## PROBLEM TO WORK ON
This exercise calls for the line with "高校&大学 (308, 2130)", the line with "YouTubeゲキサカeスポーツチャンネル (697, 2121)", and all lines between them in the material below, output exactly and with no other lines.

┄┄┄┄┄┄┄┄┄┄

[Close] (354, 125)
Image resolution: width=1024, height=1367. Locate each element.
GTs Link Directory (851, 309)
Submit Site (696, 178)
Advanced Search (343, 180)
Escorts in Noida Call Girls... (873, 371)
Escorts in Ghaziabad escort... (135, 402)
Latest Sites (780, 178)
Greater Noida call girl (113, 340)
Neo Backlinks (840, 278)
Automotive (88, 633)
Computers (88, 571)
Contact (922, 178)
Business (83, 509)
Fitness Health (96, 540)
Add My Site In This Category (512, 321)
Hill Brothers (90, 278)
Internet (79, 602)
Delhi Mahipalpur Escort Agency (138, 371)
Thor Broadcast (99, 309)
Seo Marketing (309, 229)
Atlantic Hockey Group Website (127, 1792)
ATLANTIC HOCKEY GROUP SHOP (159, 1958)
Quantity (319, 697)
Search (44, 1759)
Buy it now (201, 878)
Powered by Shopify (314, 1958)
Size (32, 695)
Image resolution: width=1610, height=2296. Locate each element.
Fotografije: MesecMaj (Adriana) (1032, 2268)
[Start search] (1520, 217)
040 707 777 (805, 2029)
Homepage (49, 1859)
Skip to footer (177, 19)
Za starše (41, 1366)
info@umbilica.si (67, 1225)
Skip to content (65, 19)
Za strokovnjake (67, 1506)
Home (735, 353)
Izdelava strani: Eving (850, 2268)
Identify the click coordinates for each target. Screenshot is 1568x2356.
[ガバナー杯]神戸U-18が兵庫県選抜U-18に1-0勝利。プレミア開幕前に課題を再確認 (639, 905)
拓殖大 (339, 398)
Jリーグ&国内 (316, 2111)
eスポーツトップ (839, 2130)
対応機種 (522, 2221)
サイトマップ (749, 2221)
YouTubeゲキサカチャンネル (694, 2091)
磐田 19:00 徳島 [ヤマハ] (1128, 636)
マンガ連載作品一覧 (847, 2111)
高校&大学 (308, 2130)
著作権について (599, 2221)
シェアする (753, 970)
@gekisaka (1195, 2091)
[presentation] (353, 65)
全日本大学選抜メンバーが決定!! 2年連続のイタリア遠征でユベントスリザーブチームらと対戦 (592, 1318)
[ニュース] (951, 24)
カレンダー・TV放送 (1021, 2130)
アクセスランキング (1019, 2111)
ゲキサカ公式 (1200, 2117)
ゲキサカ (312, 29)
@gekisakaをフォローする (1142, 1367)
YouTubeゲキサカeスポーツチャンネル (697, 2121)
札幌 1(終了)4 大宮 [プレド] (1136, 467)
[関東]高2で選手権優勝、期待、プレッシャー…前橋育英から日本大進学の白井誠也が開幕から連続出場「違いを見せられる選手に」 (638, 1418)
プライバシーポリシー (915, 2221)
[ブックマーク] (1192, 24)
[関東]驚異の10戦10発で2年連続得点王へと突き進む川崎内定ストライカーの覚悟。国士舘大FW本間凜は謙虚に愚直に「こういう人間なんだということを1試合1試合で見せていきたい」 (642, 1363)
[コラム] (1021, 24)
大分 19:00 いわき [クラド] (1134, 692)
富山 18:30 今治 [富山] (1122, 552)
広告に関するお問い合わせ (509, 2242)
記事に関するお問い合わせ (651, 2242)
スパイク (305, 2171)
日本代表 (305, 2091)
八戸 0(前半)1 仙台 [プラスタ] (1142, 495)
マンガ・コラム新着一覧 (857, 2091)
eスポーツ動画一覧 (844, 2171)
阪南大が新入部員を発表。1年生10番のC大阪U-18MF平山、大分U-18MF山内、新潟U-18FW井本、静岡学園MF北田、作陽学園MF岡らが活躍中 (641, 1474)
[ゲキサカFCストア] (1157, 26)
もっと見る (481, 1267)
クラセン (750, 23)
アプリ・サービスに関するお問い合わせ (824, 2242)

┄┄┄┄┄┄┄┄┄┄

## ANSWER SECTION
高校&大学 (308, 2130)
著作権について (599, 2221)
シェアする (753, 970)
@gekisaka (1195, 2091)
[presentation] (353, 65)
全日本大学選抜メンバーが決定!! 2年連続のイタリア遠征でユベントスリザーブチームらと対戦 (592, 1318)
[ニュース] (951, 24)
カレンダー・TV放送 (1021, 2130)
アクセスランキング (1019, 2111)
ゲキサカ公式 (1200, 2117)
ゲキサカ (312, 29)
@gekisakaをフォローする (1142, 1367)
YouTubeゲキサカeスポーツチャンネル (697, 2121)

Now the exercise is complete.